São Paulo — Em novembro a BAIC abre suas primeiras concessionárias e começa a entregar o Arcfox T1, o primeiro de dez modelos planejados para o mercado brasileiro até 2030. A ambição de Oswaldo Ramos, COO da operação brasileira, é fazer da BAIC uma das cinco marcas mais vendidas quando o lineup for completado.
Ramos apresentou os planos da montadora sediada em Beijing, China, no Festival Interlagos. Ele dividiu a trajetória em três metas: lançamento da marca este ano, quando chegará a cinquenta concessionárias, alcançar o Top 10 em 2028, com 150 pontos de venda, e o Top 5 em 2030, ao completar o portfólio.

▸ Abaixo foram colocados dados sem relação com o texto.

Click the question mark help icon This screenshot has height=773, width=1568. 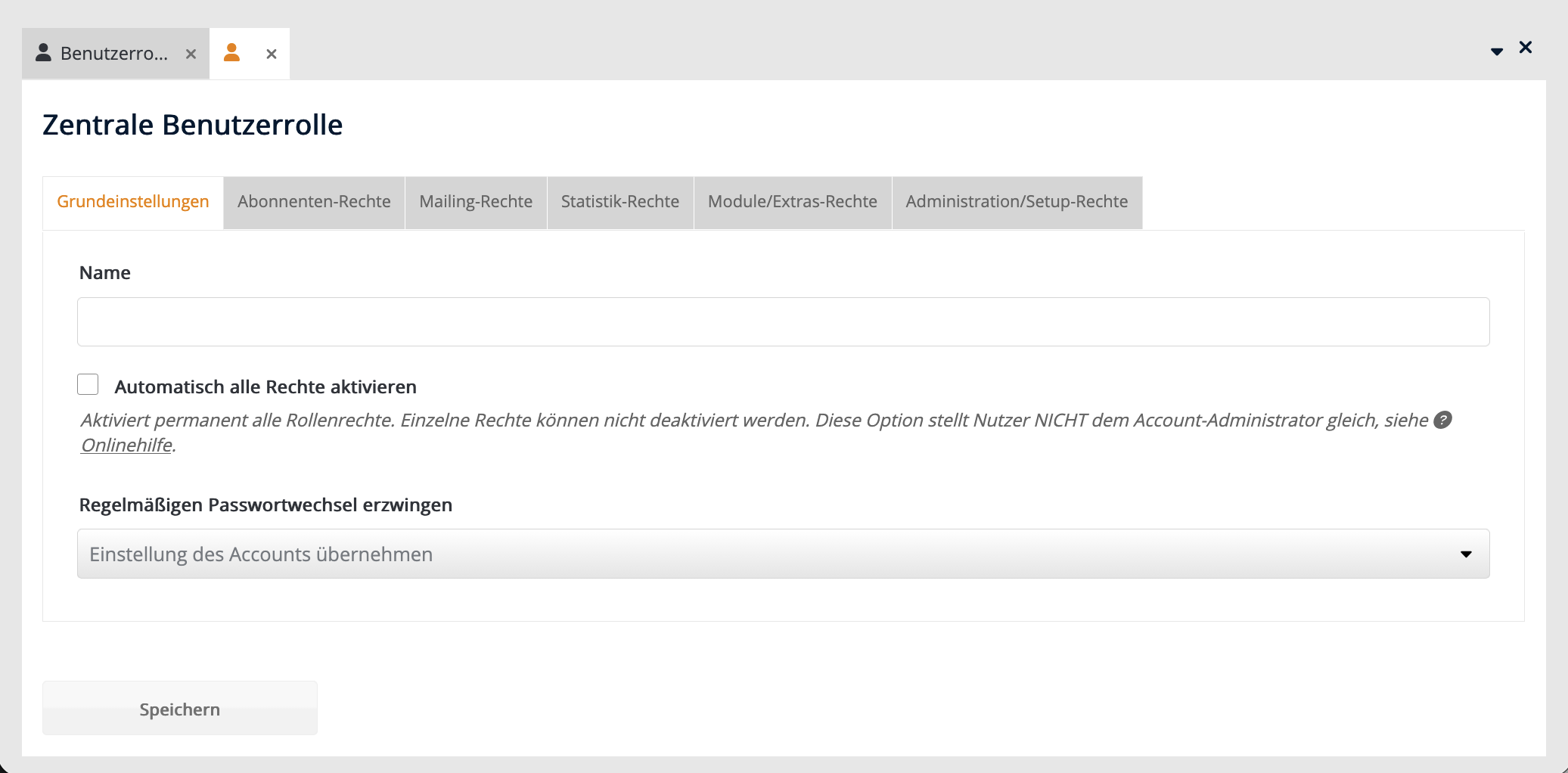[1442, 420]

“Naturalmente, ao estar no Top 5, o pensamento seguinte é a liderança. Por que não?”
Rede e produção local
Ao fim da apresentação representantes já nomeados de concessionárias BAIC subiram ao palco. Serão cinquenta até o fim do ano, todos com cronograma de obras e abertura definidos.

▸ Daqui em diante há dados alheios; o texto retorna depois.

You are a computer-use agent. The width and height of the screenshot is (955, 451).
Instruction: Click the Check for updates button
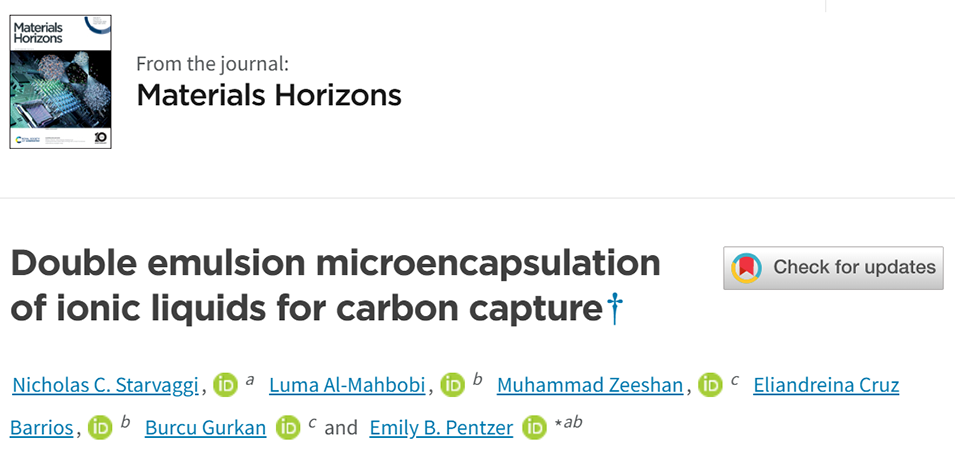click(x=833, y=267)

Durante o primeiro semestre outras cinquenta lojas abrirão as portas. A meta é chegar a 150 no fim de 2027, em 112 cidades.

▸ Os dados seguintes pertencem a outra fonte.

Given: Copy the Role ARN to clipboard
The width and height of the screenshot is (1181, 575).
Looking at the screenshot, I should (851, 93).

Em paralelo vêm os planos de produção local. Ramos descartou operação de montagem de CKD e SKD: “Com 35% de imposto de importação, que retorna no fim do ano, é inviável. Teremos produção completa”.
Ressaltou, porém, que a nacionalização deverá crescer de forma gradativa. Ramos citou o esquema de montagem peça por peça, similar ao adotado pela GWM em Iracemápolis, SP — e do qual ele participou da estruturação.
Os planos estão em fase final de aprovação no board da BAIC na China. Diversos cenários são considerados, desde aquisição de fábrica à construção do zero. Parcerias não estão descartadas, embora, com o volume desejado, a operação exija algo robusto.
“Não tem como estar no Top 5 só importando veículos com 35% de imposto de importação. A conta não fecha.”
Desenvolvimento local também está nos planos. O primeiro projeto vem sendo tocado com ajuda brasileira: a tecnologia flex, que deverá estrear em 2028. A Bosch trabalha em conjunto.